#### [Collected data entries]

····················

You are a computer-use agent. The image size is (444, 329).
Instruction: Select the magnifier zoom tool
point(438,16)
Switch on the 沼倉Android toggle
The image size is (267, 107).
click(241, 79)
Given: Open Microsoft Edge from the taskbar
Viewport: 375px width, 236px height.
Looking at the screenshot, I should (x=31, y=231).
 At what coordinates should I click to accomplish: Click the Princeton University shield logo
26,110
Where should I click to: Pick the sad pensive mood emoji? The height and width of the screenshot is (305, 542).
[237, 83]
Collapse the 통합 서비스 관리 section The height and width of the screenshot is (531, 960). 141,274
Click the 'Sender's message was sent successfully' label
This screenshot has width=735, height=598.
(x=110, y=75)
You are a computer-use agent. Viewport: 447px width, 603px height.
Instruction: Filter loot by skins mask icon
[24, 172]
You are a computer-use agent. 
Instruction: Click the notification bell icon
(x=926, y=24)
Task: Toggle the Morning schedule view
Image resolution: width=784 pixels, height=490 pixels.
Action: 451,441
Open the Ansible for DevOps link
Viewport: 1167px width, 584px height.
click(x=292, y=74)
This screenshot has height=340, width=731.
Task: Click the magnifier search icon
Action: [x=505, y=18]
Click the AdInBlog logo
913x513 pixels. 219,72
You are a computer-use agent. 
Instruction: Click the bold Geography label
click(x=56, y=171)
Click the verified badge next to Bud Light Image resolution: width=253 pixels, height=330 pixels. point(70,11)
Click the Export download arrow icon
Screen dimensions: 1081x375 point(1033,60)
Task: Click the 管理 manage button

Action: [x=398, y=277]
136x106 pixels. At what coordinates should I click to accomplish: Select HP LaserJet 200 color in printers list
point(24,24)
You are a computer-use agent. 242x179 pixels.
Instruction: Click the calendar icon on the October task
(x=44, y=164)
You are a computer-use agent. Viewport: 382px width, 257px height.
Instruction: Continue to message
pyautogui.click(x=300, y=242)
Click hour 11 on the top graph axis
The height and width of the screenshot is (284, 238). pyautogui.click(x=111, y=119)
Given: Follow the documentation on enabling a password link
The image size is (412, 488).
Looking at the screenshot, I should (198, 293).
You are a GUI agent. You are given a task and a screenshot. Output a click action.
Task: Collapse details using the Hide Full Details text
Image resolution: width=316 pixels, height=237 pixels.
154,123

····················

#### [TRY IT]
Some of the data mentions "agent". Copy every line where it does.

#### [OUTPUT OF THE EXERCISE]
You are a computer-use agent. The image size is (444, 329).
You are a computer-use agent. Viewport: 447px width, 603px height.
You are a computer-use agent. 
You are a computer-use agent. 
You are a computer-use agent. 242x179 pixels.
You are a computer-use agent. Viewport: 382px width, 257px height.
You are a GUI agent. You are given a task and a screenshot. Output a click action.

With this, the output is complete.